Back in 1978 the airport held a contest calling on artists to design a window for the terminal. In response, Mr. Hill prepared a mock-up of “Space Sunset” and submitted his design for consideration.
However, when time came to announce the winner, airport officials delivered the bad news—his design had not been selected. Then a short while later, they called back and explained that there had been a mistake, and that indeed, his window design had been chosen.
It was a big break for the young Mr. Hill, who had recently quit a good job as a department store manager to focus on his art. The commission paid $12,000 which, adjusted for inflation, is equivalent to $49,000 today.
He labored for three months, building one panel at a time in a tiny workshop adjacent to the now long-shuttered Village Theater in Claremont. On installation day, he conscripted the labor of his 16-year-old son James Hill. When they positioned the panels in place it was the first time anyone, including Mr. Hill, had seen the entire artwork.

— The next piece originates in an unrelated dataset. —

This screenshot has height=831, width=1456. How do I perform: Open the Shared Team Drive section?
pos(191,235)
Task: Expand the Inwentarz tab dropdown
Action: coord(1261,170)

But time marched on, and in 1998 Ontario Airport built a new terminal, shuttering the old one, and “Space Sunset,” from public view. Since then very few people have seen the window as the old building is now used only as a movie set or for special events.
This did not sit well with Mr. Hill’s family, including his friend Bobby Hill, who was also his wife for 36 years.
“It’s a treasure that Ontario and the Inland Empire are unaware of. Nobody in the world sees this most beautiful expression of art,” Ms. Hill said.
She was concerned that airport authorities would one day need the land where the old terminal sits and the window would be lost forever. With that in mind, the family organized a field trip of sorts so that some of Mr. Hill’s children and grandchildren could see the glass mural. They also invited the media with the hope that by spreading the word the window could find a new home where it would once again be viewed by the public.
Last Thursday, a small cadre of Hill friends and family ventured to ONT for a special tour of the long-lost window.
Asked what he thought of it after all these years Mr. Hill, who is now 78, simply said, “Terrific.”
Being aware that many travelers would dash through the building, never giving the window a second glace, he needed a hook to make them stop and look, even for just a moment.
“I wanted to get their attention with dramatic color, but make it so the average person could look at this and get the sense of a sunset,” Mr. Hill said.
He hadn’t seen it for 30 years until he got a preview in March. That was when the efforts for the family viewing got rolling.
Inspecting the window up close he exclaimed, “It’s held together pretty well.” He has made some repairs over the years, once for example, after a Marine broke one of the panes. In addition, there is a half-inch plate of glass on the outside to protect it from the elements.
The family has conceived a number of ideas to draw attention to the mural, including producing post cards of its image, contacting local officials and also searching online for alternate locations. Ms. Hill said she would also like to determine whether the piece could be included in a national registry of important works of art.
The airport has no plans to demolish the old terminal, according to Robbie Reyes, a community engagement representative. She also indicated that if that were to become necessary, they would proceed very cautiously because of the artwork at the site. For the time being, the perfectly preserved building—truly a time capsule from the 1960s—is in high demand as a set for movies and television shows.
However, Mr. Hill and his family would like a permanent home for the window where it can be enjoyed by the public.
“The community is richer because we have this treasure, but it’s sad that it’s not known and not seen,” Ms. Hill said.